CT-guided Needle Biopsy
Presentation
A 74-year-old woman is referred to you by her primary medical doctor. She had been living independently up until recently but now requires supervision for progressive somnolence and intermittent confusion. Past medical history is significant for hypertension. She quit smoking 10 years ago after a 50-pack-per-year smoking history. On physical examination, there are no neck masses, the lungs are clear, the heart is regular, and there are no focal neurologic deficits.
Differential Diagnosis
The presenting symptoms of change in mental status could be due to a variety of etiologies, including primary brain lesions, metabolic disturbances, medications, hypoxia, and infection. In this patient with neurologic symptoms and a lung nodule, brain metastases or hypercalcemia as part of a paraneoplastic syndrome should be considered.
Computed tomography (CT) scans of the chest should be obtained to delineate the chest mass. In addition, serum chemistries and a CT scan of the head are required.
Serum Chemistry Results
Serum calcium is elevated at 11.5. CT scan of the head shows no mass lesions.
▪ CT Scans
CT Scan Report
CT scans of the chest demonstrate a 3-cm spiculated mass in the right upper lobe. There are no enlarged mediastinal lymph nodes or pleural effusions.
Discussion
Lung cancer is the leading cause of cancer death in the United States. Although the incidence of lung cancer in men has stabilized, the rates continue to escalate in women, with overall 5-year survival rates of only 10% to 15%.
Tobacco use has been identified as a major risk factor for development of lung cancer by activating oncogenes. Other risk factors include female gender, a diet low in β-carotene, bullous disease, airway obstruction, previous lung cancer, and environmental factors such as secondhand smoke and occupational carcinogens.

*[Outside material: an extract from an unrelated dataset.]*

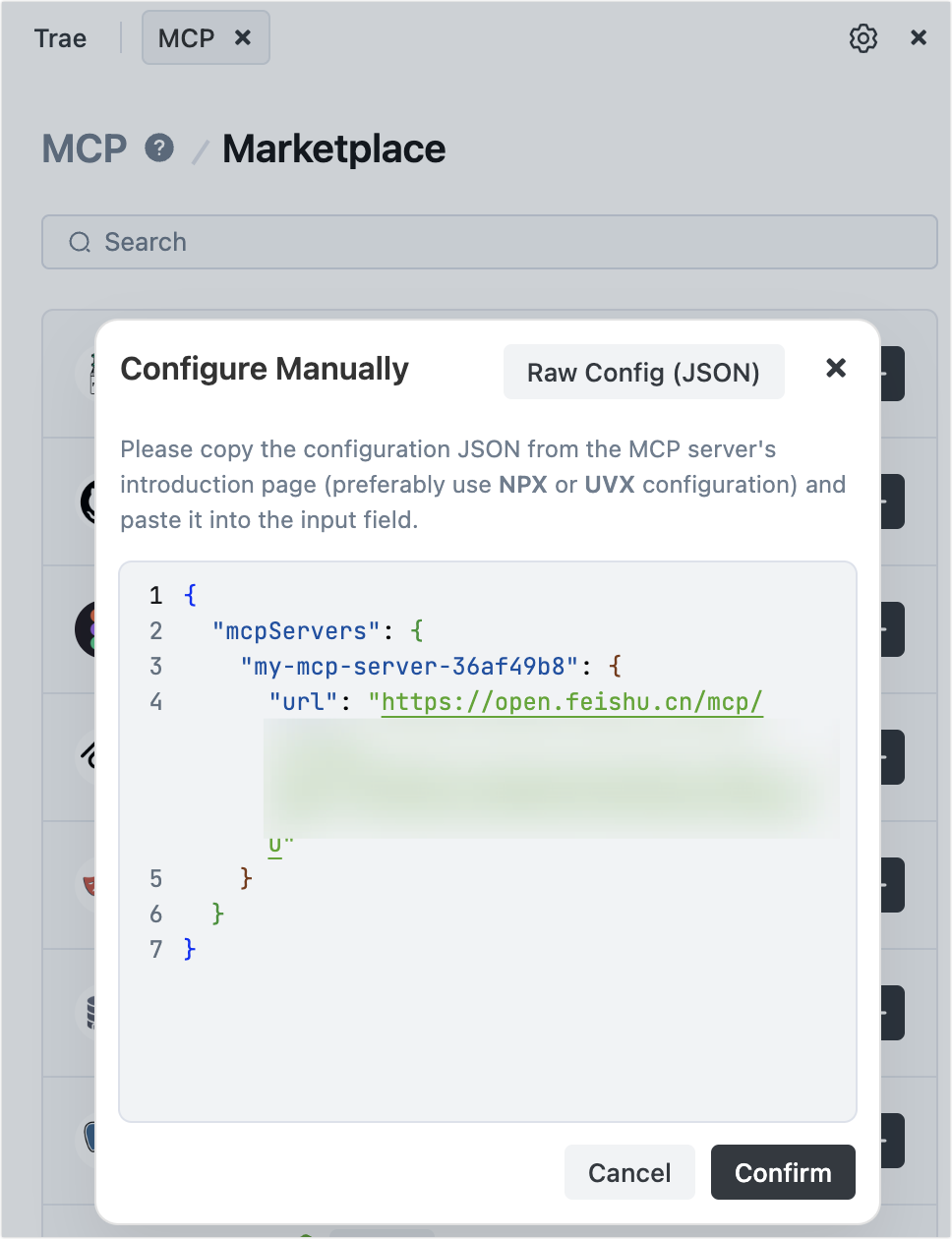This screenshot has height=1239, width=952.
Task: Select the Raw Config (JSON) mode selector
Action: tap(643, 372)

In large studies, screening chest x-rays did not improve survival and are not recommended in asymptomatic patients. Presenting symptoms of patients with lung cancer are variable depending on location of the primary lesion and presence of metastatic disease. Most patients are asymptomatic in the early stages. Generally, the disease is advanced if significant symptoms are present. The initial symptoms are usually cough, hemoptysis, wheezing, stridor, dyspnea, or recurrent infections. Extrapulmonary signs and symptoms such as hoarseness, chest pain, dysphagia, pleural effusion, Horner’s syndrome, Pancoast’s syndrome, and superior vena cava syndrome are present in more advanced disease.

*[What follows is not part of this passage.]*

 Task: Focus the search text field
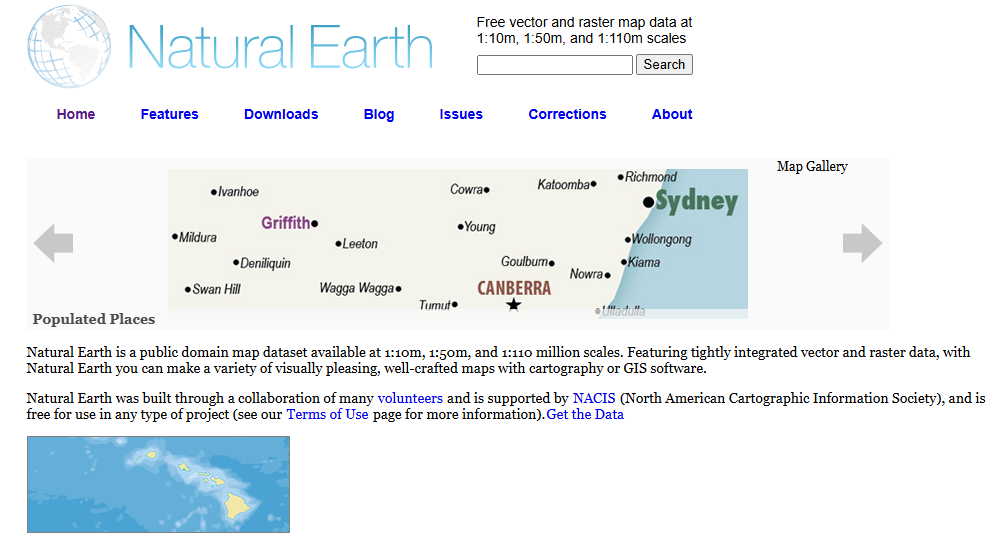point(554,65)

Paraneoplastic syndromes can be the first sign of disease. Hypercalcemia, the syndrome of inappropriate antidiuretic hormone (SIADH), and Cushing’s syndrome are the most common. In addition, gynecomastia, galactorrhea, excess growth hormone, increased calcitonin, increased thyroid-stimulating hormone, and hyperglycemia or hypoglycemia can be a manifestation of lung cancer. Squamous cell lung cancer can be associated with hypercalcemia either from bone metastases or para thy roid hormone (PTH)-related protein secretion, although Cushing’s syndrome, SIADH, and gynecomastia can also be associated with squamous cell lung cancer.